WORK ORDER: Leaving out all pictures, repeat exactly the lines from the one that holds "Screen dimensions: 392x955" to the last line of the entries below.

Stored data entries:
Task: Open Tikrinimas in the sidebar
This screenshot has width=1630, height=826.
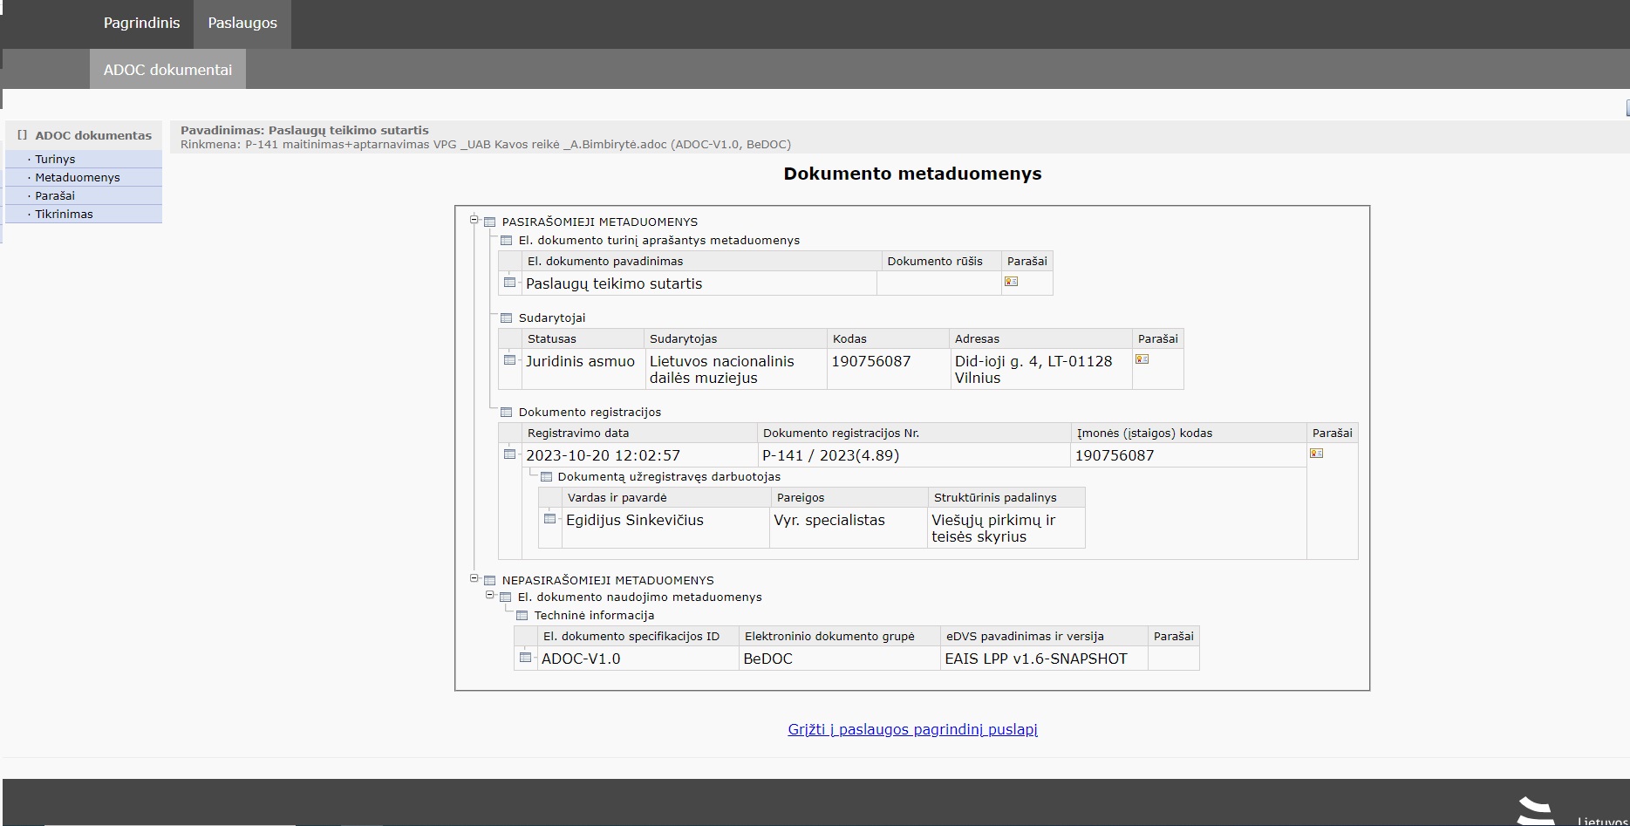Action: pos(64,215)
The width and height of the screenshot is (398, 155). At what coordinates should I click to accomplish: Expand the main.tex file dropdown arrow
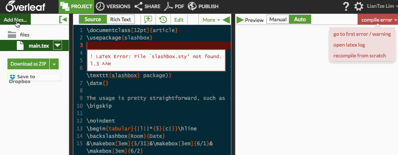pyautogui.click(x=57, y=46)
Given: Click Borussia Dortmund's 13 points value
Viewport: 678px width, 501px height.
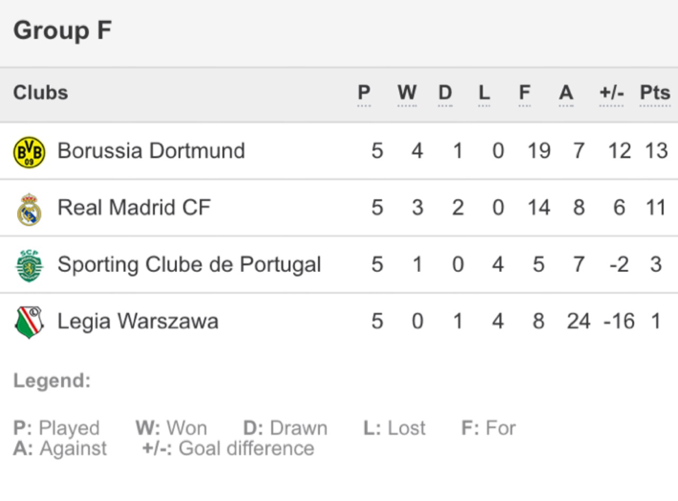Looking at the screenshot, I should click(656, 151).
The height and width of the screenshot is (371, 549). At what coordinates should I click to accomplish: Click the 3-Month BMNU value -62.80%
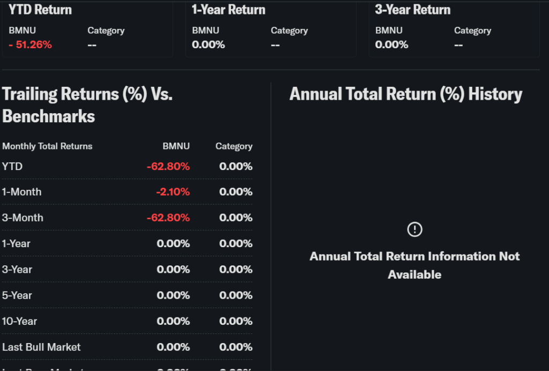pos(168,218)
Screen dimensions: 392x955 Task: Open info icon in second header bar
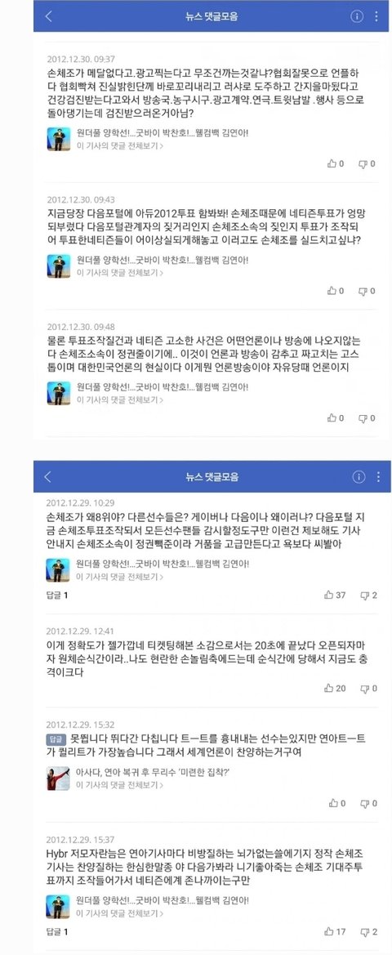359,477

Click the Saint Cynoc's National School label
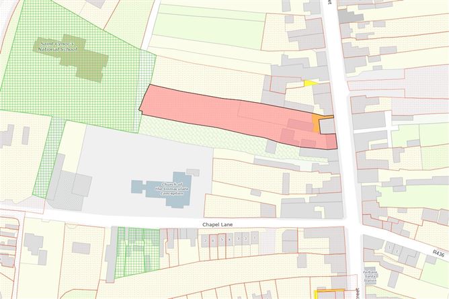(58, 47)
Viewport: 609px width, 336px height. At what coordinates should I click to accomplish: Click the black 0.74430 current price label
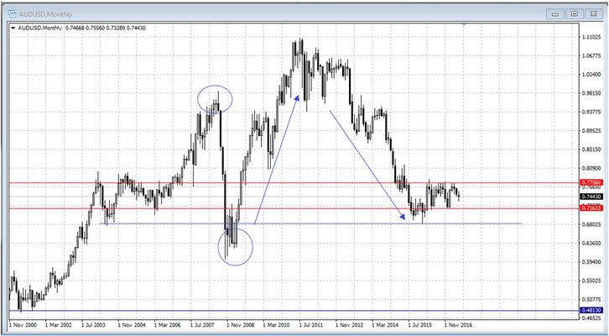[589, 196]
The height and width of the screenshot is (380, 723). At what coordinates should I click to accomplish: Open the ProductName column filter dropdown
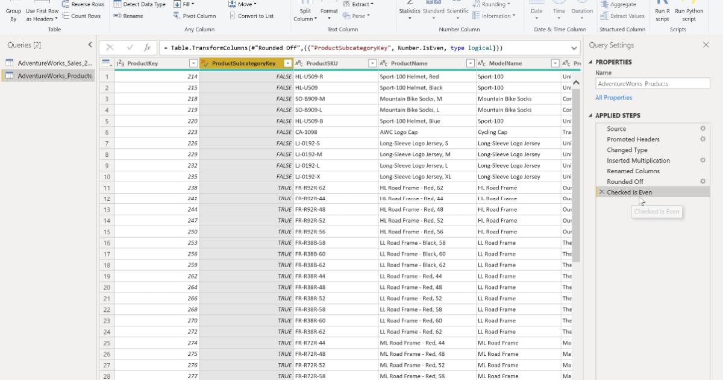point(469,62)
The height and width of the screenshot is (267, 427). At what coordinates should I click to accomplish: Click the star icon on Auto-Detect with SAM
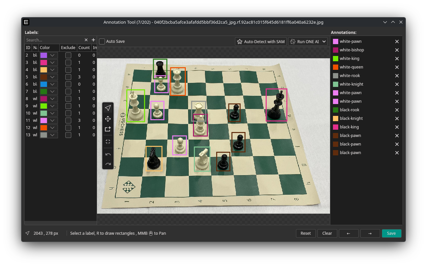tap(240, 41)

WRITTEN RESPONSE:
Screen dimensions: 392x955 Task: Open info icon in second header bar
359,477

Click the Saint Cynoc's National School label
(58, 47)
Viewport: 609px width, 336px height. At what coordinates should I click to accomplish: Click the black 0.74430 current price label
[589, 196]
The height and width of the screenshot is (380, 723). At what coordinates should I click to accomplish: Open the ProductName column filter dropdown
point(469,62)
The height and width of the screenshot is (267, 427). At what coordinates should I click to accomplish: Click the star icon on Auto-Detect with SAM
tap(240, 41)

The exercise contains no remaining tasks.